The telecommunications carrier made the claim as it declined to rule out any changes to its pricing despite mounting a spirited defence of changes which saw retail prices drop to a level rival Internet service providers claimed was lower than the wholesale prices they were charged for access to Telstra's broadband infrastructure.
A Telstra spokesperson told ZDNet Australia today the telecommunications company and the ACCC were "in constant negotiation" over the pricing issue after the watchdog set a deadline of tomorrow afternoon for compliance with a consultation notice seeking information about the carrier's wholesale and retail broadband pricing.
The move is the final step before the ACCC issues a competition notice which could yield fines for the telecommunications company of up to AU$10 million and AU$1 million per day before the issue is resolved.
The spokesperson, Rod Bruem, said the ACCC had not given the carrier "sufficient guidance" throughout the matter, stating: "We believe our pricing is competitive and the ACCC has given us no direction to lower our wholesale prices."
"They're [the ACCC is] saying there's a problem, but they're not directing us how to fix it," said Bruem.
The debate erupted several days ago when Telstra slashed its retail broadband prices ahead of the kickoff by rival Optus of its residential DSL services, prompting the complaints from its rivals. The ACCC subsequently issued an advisory notice, which prompted Telstra to reduce its wholesale prices ex-GST to slightly below the level of its lowest retail price of AU$29.95 per month.

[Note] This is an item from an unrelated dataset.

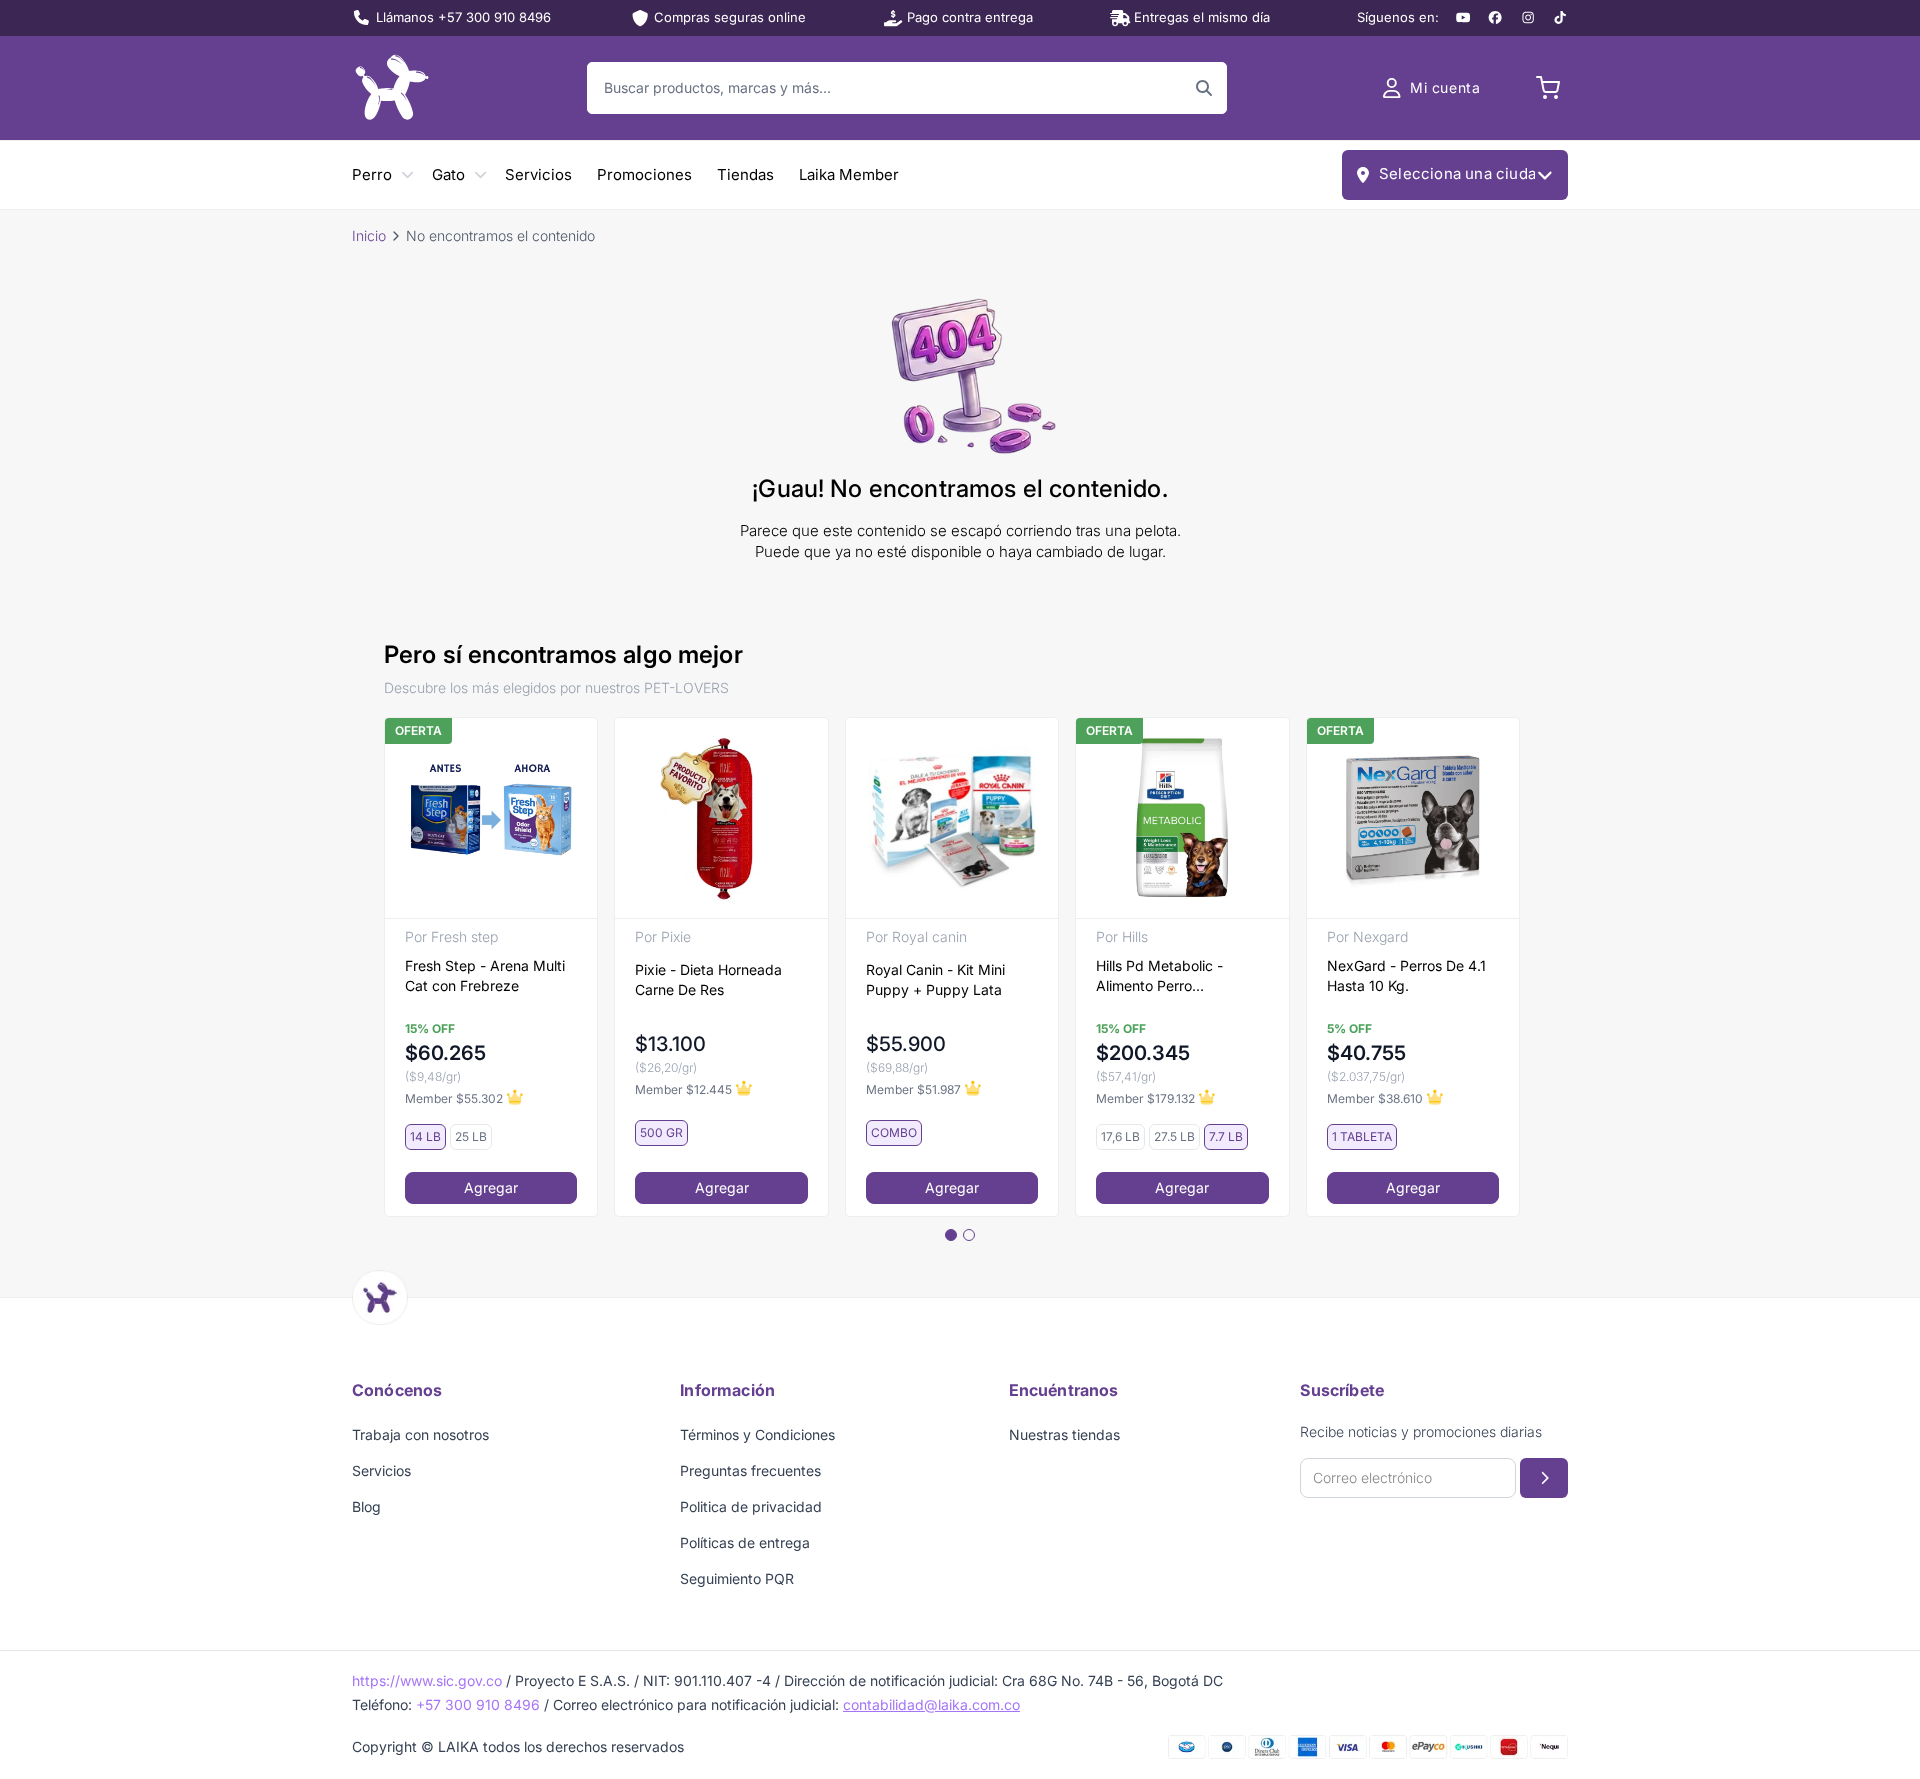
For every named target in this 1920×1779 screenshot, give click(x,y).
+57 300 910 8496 (478, 1704)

Bruem indicated the carrier was also thinking ahead to the possibility of court action over the pricing issue, remarking that Telstra had been treated although it was already guilty. The carrier would not waver in its pricing and "it's up to the ACCC if they want to go to court to fight it".
"The ACCC hasn't had a good record in the past with competition notices, they've backed down in court and had some mixed results," Bruem said.
Telstra argues their reduced retail prices have been an exercise in "loss-leading" to encourage broadband take-up amongst consumers.
Telstra's regulatory group managing director, Bill Scales, also said the ACCC's interference was making it more difficult to respond to wholesale customer concerns.
"By imposing itself on a very competitive market, the ACCC would put at risk the tremendous benefits consumers are enjoying," Mr Scales said.
The last competition notice faced by Telstra in 2001 also concerned its wholesale pricing structure, resulting in the communications giant lowering its wholesale fees.
Bruem said he "can't say" if the past response may reflect on Telstra's future actions in relation to the current proceedings.
According to Bruem, a competition notice can be issued at "any time" following the lapse of Tuesday's deadline.
"Lowering retail prices has been an exercise in growing the market," says Bruem, adding now it's up to the ACCC "to decide if it is legal for Telstra to try and grow the market in this way."